***** 0 *****
İnsanın “fiziksel ihtiyaçları”, ne kadar yerine getirilse getirilsin, “ruhun ihtiyaçları” hiçbir şekilde karşılanmıyor.
Çünkü ruh gereksinimleri “derin ve gizemlidir.”
Kalbin,
ruh,
düşüncenin,
duygu,
insan psikolojisindeki etkisi ancak “maneviyatla” karşılanabilir.
***** 0 *****
İnsanın beden yapısına göre maddî kullanımı karşı büyük bir “zaafı” vardır.
İnsanoğlu'nun bu ihtiyaçlarını yerine getirebilmesi için büyük çaba sarf eder.
Vücudun “fiziksel” ihtiyaçları için bu mücadeleyi, “ruhsal” isteklerinin giderilmemesi sonucu da “bunalımlara ” düşebiliyor.
“Gerçek ve kalıcı” gereksinimi belirleyemediğinden dolayı da “huzuru” yakalayamıyor.
***** 0 ****
Beden gibi bir madde,
ruh gibi bir mana taşıyan insanın yüceliği,
“kutsal değerlere inanmasıyla” ancak yerine gelir.
Çünkü “inanmak”, insan için beslenme,hava su gibi bir ihtiyaçtır.
Bu ihtiyaç sayesinde “huzur bulmakta” ve yaşadığının teçhizatı varabilmektedir.
***** 0 *****
Çağımızın insanının varlığından derinliklerinde yatan “çatışmalar ve askerler” nedeniyle sürekli “huzursuzluk” İçindedir .
Bu çatışmalardan kurtulabilmesi ve huzura erişebilmesi için “arayış ve çaba” içinde olması gerekiyor.
Bazısı aileleri, içerdiği eğitimin ve çevrenin sakinlerini bunu bulabiliyor, bazılarının da “a çeşitli bir yapıcı ” etkisinin etkisi ancak anlaşılabiliyor.

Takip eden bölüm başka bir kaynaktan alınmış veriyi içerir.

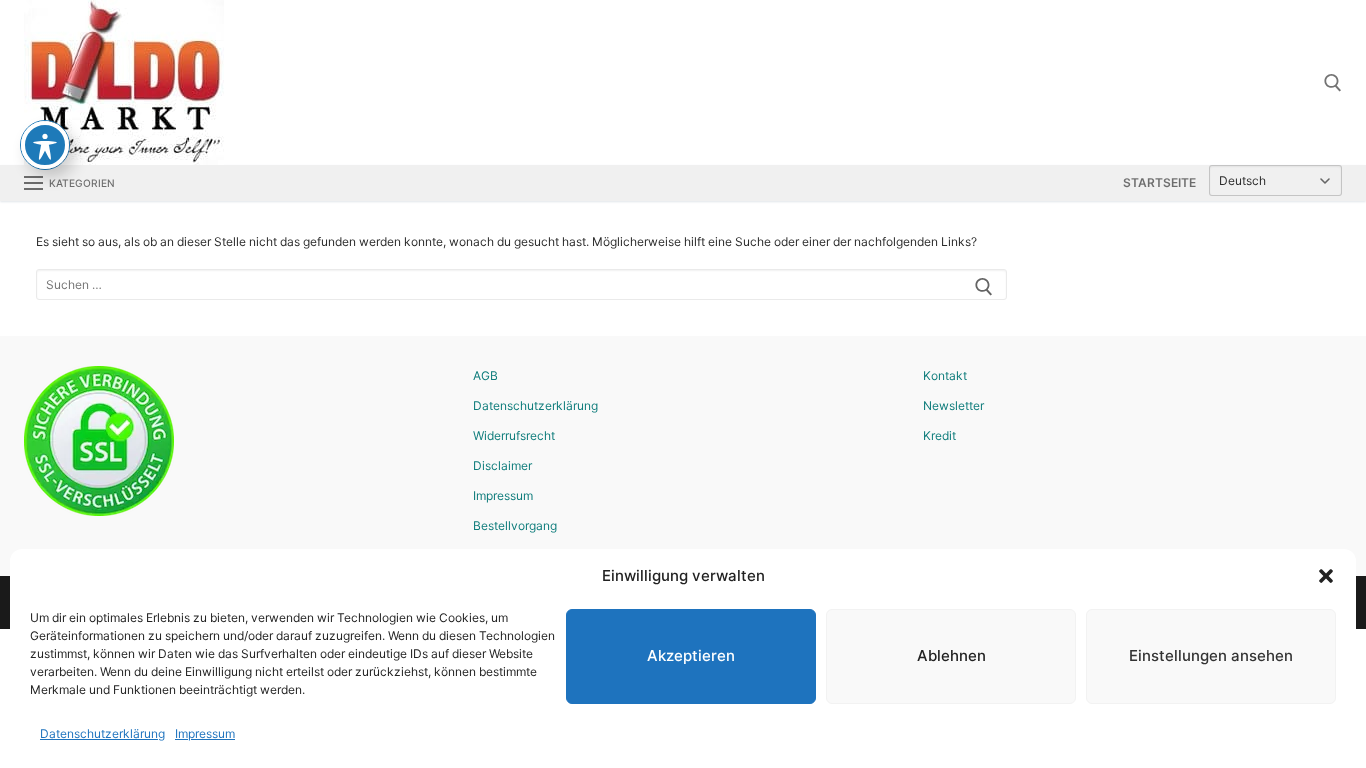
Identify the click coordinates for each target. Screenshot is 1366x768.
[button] (1326, 576)
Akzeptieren (691, 655)
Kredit (939, 435)
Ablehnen (951, 655)
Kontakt (945, 375)
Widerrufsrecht (514, 435)
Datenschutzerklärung (102, 733)
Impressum (205, 733)
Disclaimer (502, 465)
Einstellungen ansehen (1211, 655)
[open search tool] (1333, 83)
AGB (485, 375)
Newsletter (953, 405)
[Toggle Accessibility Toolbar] (45, 145)
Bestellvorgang (515, 525)
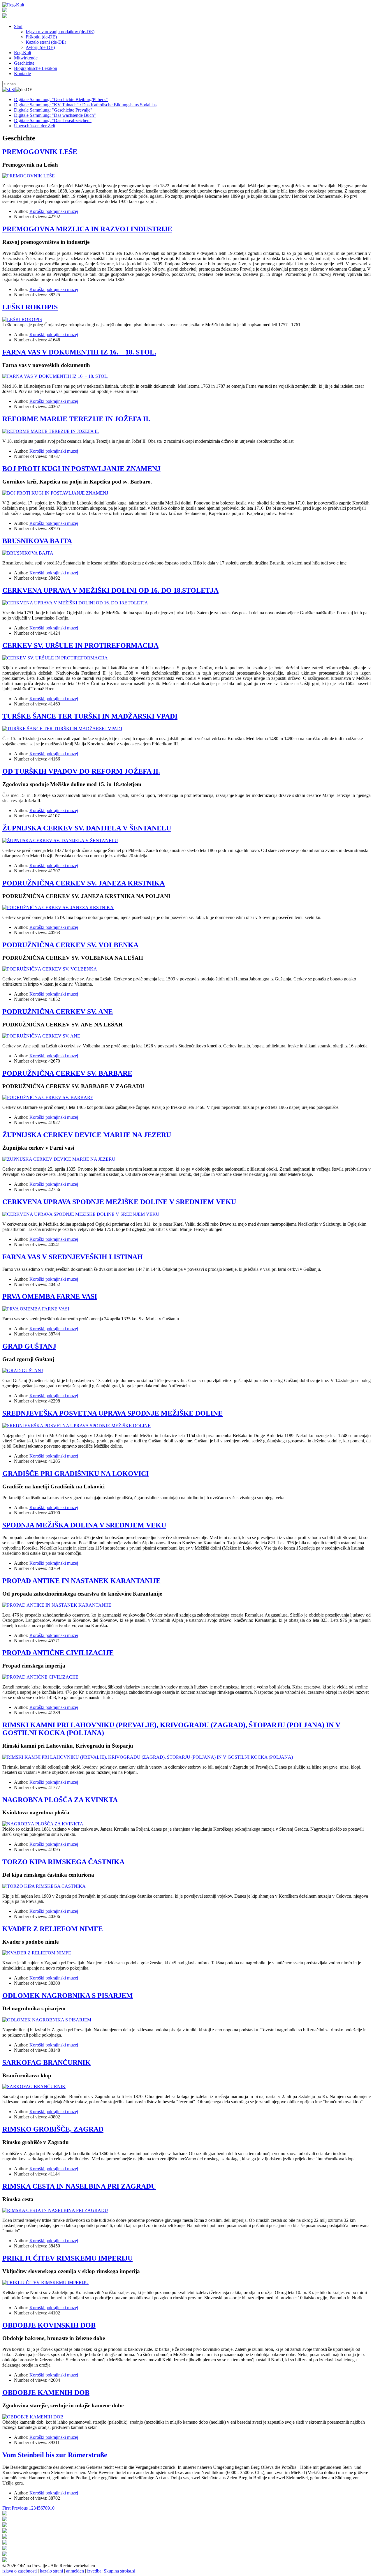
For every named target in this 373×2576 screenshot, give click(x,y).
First (6, 2508)
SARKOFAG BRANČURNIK (46, 2062)
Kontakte (22, 73)
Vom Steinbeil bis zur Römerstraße (54, 2455)
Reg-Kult (22, 52)
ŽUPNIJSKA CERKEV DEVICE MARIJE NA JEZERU (86, 1135)
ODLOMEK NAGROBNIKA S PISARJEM (67, 1995)
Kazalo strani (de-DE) (46, 42)
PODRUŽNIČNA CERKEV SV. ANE (57, 1011)
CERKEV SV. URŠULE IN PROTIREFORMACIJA (80, 645)
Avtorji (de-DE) (40, 47)
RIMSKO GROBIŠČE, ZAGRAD (52, 2129)
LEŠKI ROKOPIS (30, 307)
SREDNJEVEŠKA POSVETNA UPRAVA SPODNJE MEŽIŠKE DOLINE (112, 1413)
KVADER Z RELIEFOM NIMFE (52, 1929)
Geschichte (24, 63)
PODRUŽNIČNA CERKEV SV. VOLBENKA (70, 945)
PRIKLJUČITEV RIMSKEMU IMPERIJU (67, 2258)
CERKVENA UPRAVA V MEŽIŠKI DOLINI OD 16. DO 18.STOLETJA (110, 590)
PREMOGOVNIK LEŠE (39, 152)
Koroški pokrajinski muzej (53, 211)
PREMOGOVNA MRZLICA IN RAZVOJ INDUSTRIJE (87, 229)
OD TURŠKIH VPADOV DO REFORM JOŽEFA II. (81, 771)
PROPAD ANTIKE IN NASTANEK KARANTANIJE (81, 1581)
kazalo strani (51, 2570)
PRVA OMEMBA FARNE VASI (49, 1296)
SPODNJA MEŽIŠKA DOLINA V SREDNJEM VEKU (84, 1525)
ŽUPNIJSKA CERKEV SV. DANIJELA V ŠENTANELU (86, 828)
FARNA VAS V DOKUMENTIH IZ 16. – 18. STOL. (79, 352)
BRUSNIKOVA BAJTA (37, 541)
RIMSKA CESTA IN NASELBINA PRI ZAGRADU (79, 2186)
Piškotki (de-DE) (41, 36)
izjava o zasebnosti (19, 2570)
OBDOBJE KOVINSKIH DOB (49, 2325)
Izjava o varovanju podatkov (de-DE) (60, 31)
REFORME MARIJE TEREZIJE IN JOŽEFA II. (76, 419)
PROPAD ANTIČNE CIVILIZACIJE (58, 1652)
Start (18, 26)
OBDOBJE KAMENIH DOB (45, 2392)
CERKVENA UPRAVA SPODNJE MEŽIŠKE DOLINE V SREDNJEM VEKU (119, 1202)
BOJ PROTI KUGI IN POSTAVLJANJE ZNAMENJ (81, 468)
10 (52, 2508)
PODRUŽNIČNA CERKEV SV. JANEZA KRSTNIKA (83, 883)
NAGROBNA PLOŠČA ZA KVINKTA (60, 1800)
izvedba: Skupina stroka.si (111, 2570)
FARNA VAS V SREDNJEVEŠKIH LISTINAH (72, 1257)
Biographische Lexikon (35, 68)
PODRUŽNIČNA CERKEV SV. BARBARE (67, 1073)
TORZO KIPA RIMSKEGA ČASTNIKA (63, 1862)
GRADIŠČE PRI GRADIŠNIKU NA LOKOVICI (75, 1473)
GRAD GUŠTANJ (29, 1346)
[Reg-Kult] (13, 4)
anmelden (75, 2570)
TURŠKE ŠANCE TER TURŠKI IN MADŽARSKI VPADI (89, 716)
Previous (20, 2508)
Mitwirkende (26, 57)
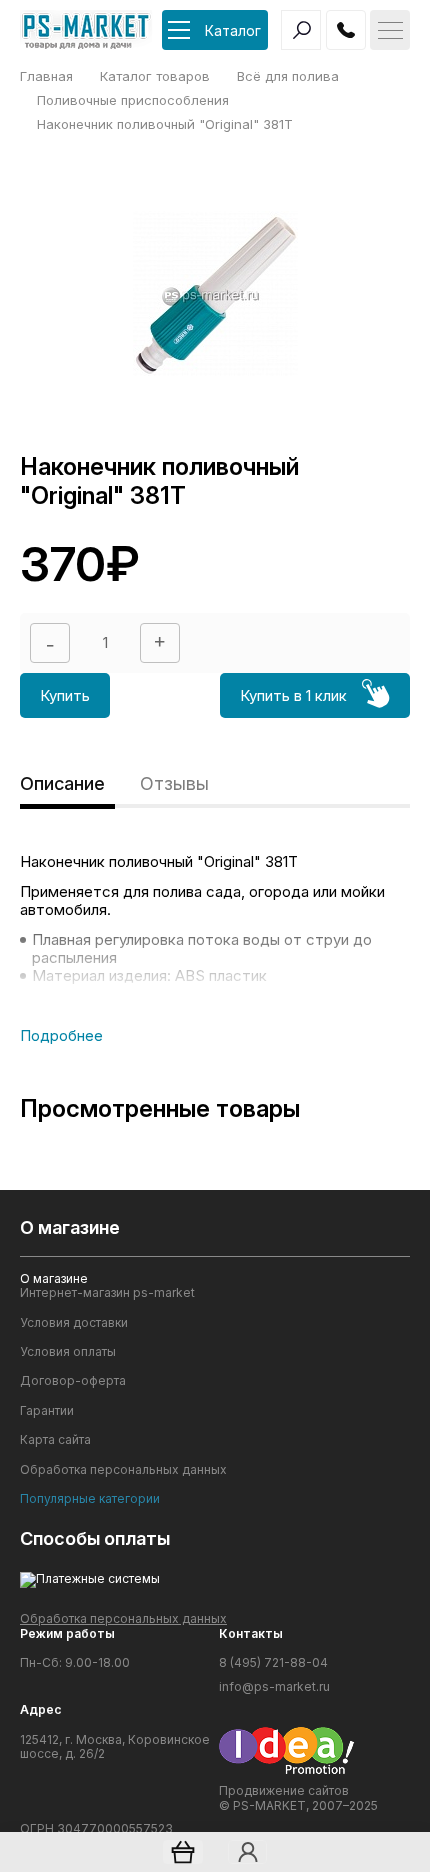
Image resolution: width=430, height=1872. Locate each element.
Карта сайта (55, 1440)
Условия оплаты (68, 1352)
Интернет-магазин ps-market (107, 1293)
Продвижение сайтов (284, 1790)
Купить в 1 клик (293, 695)
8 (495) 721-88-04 (273, 1663)
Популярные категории (90, 1499)
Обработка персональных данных (123, 1470)
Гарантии (47, 1411)
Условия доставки (74, 1323)
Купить (65, 695)
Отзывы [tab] (174, 783)
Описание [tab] (62, 783)
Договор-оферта (73, 1381)
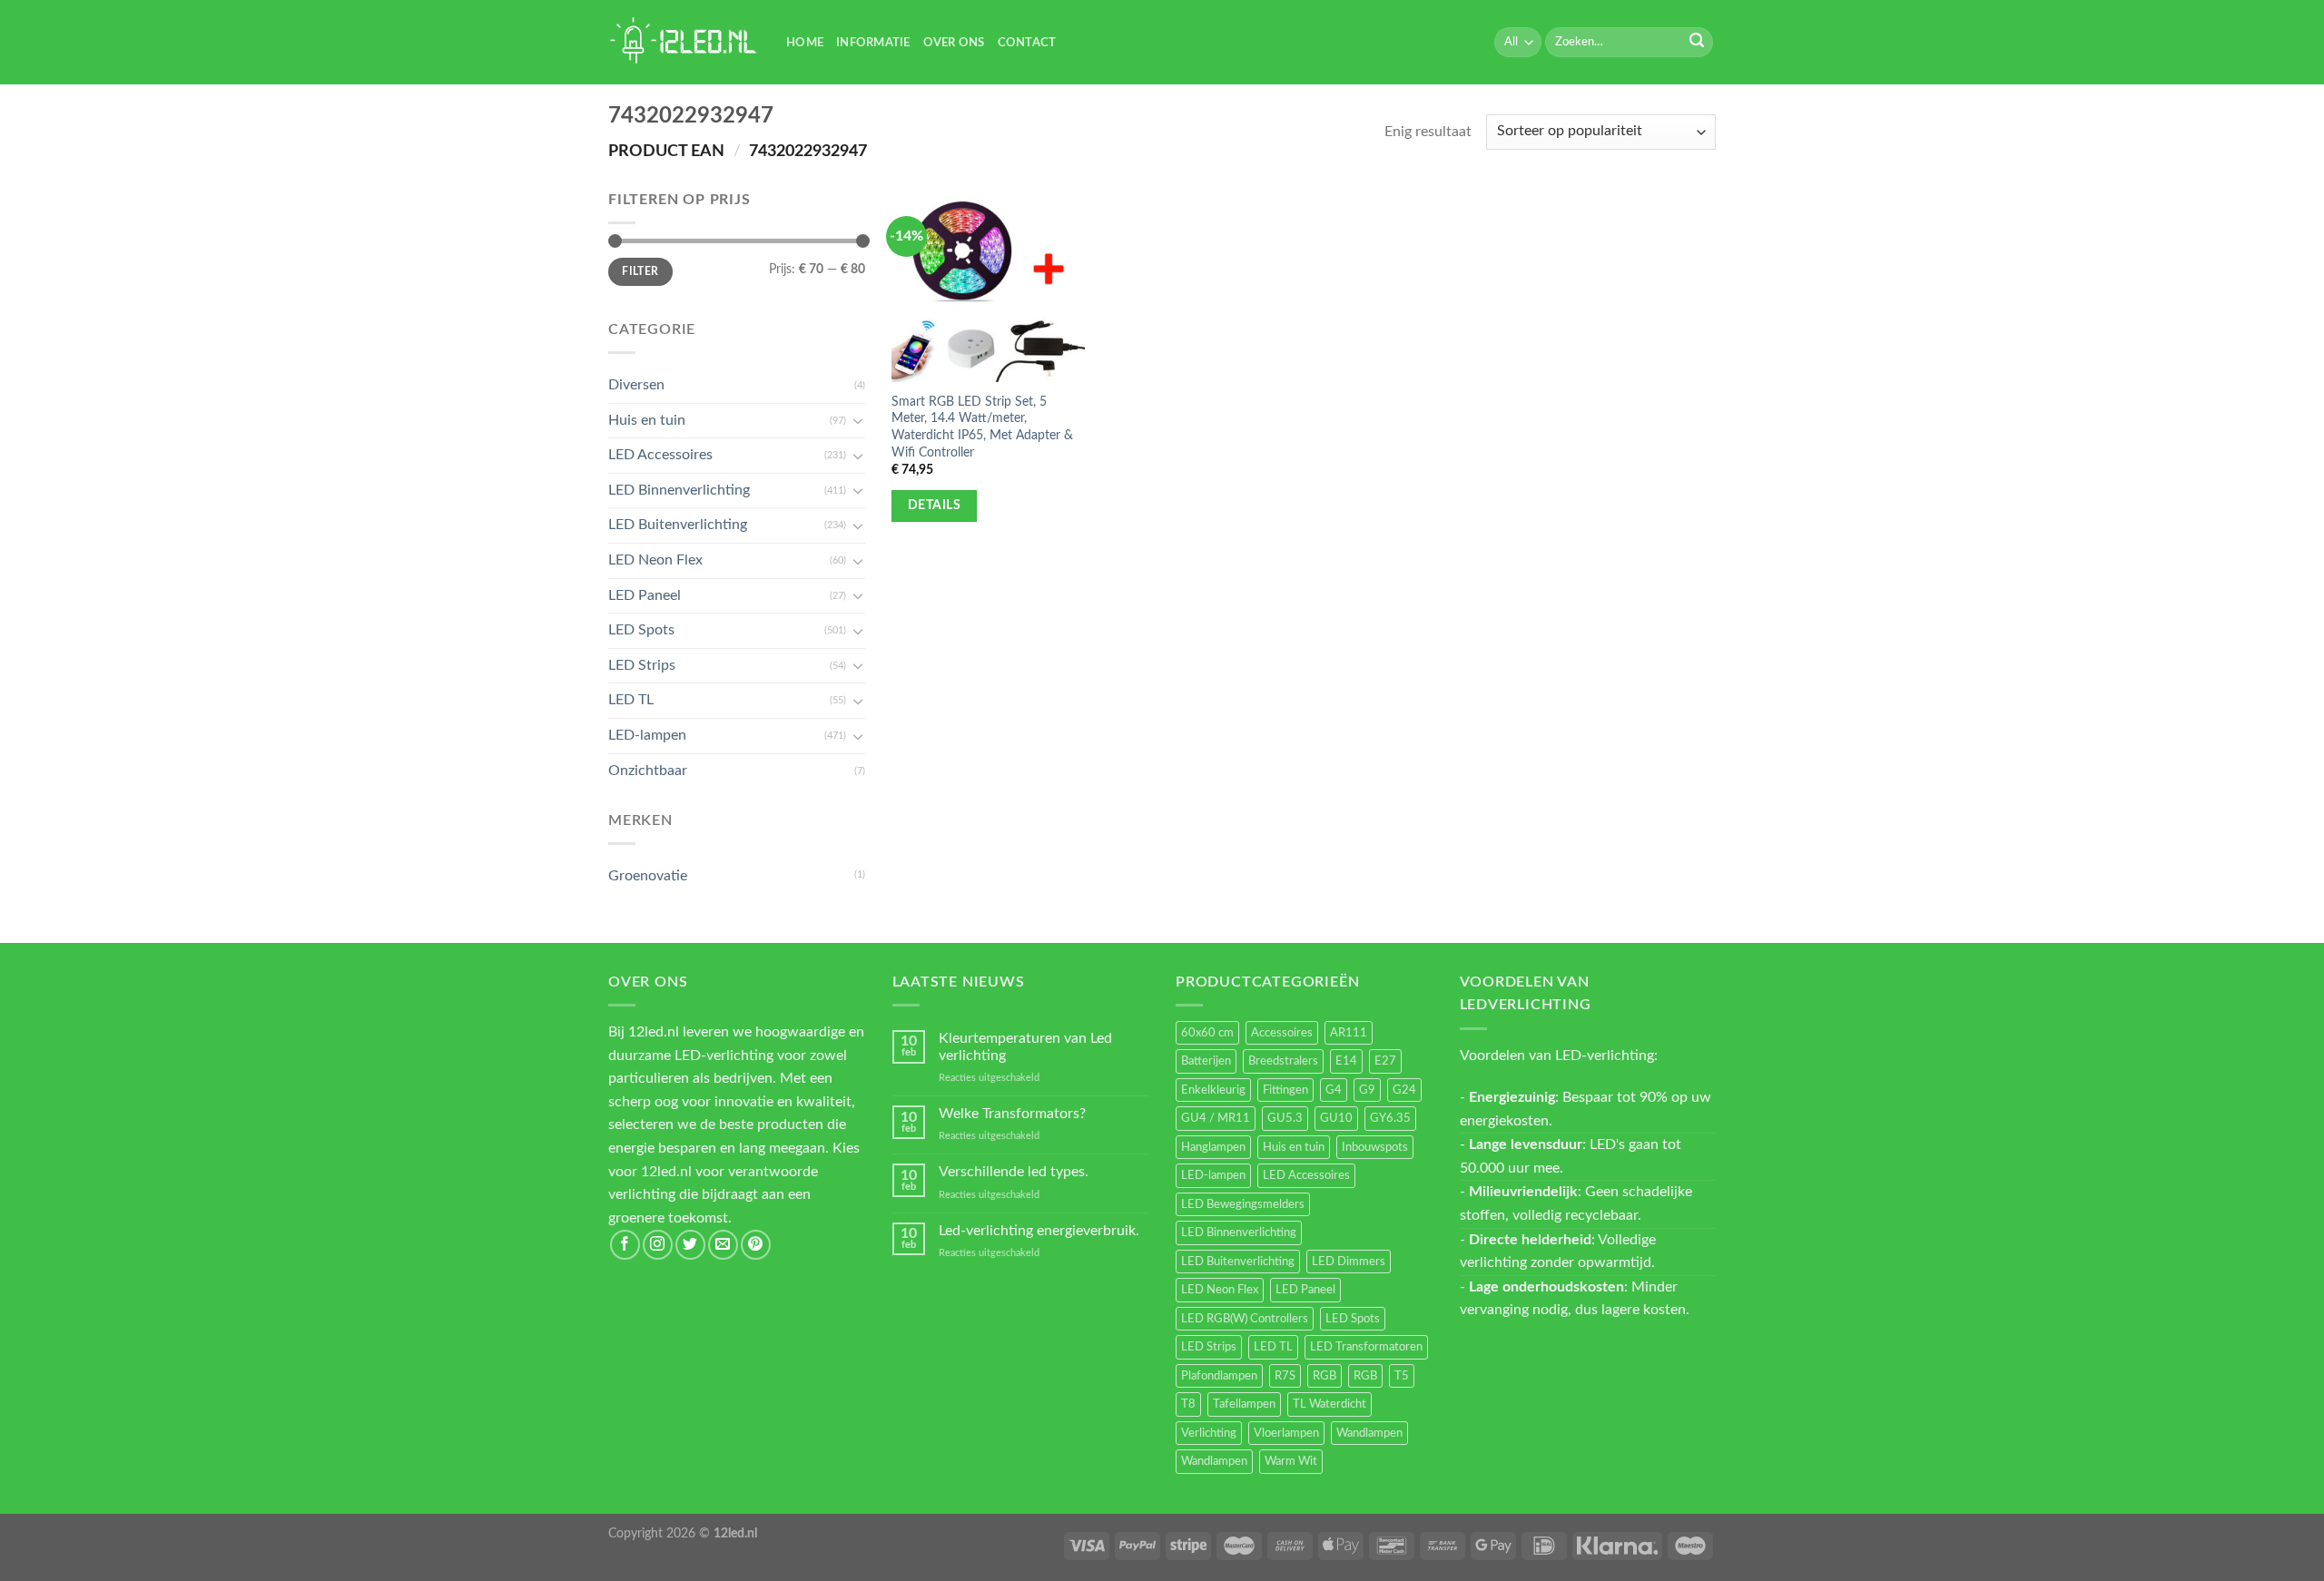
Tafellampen (1244, 1404)
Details (934, 505)
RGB (1324, 1375)
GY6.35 (1390, 1118)
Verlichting (1208, 1433)
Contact (1027, 42)
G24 (1404, 1090)
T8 (1188, 1404)
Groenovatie (647, 876)
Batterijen (1206, 1061)
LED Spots (641, 630)
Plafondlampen (1219, 1375)
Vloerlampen (1286, 1433)
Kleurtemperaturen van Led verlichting (1025, 1047)
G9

Tabi hiç farkında olmayanlar da vardır…
***** 0 *****
Günümüz insanının konforu ve konforu rahatlıkla yaşarken “iç huzuru” bir türlü elde edemezsiniz.
Hep sahip olmak istediklerin peşinden koşmaktan, “ mutluluğun mutluluğunu” bir türlü yakalayamıyor.
***** 0 *****
Sonucun yapılması gereken, “madde ile mana arasında” bir “denge kurabilmektir.”
Bu dengeyi kurabilen hem dünyada, hem de öteki âlemde kurtuluşa ermiş ve de “huzuru” yakalamış olur.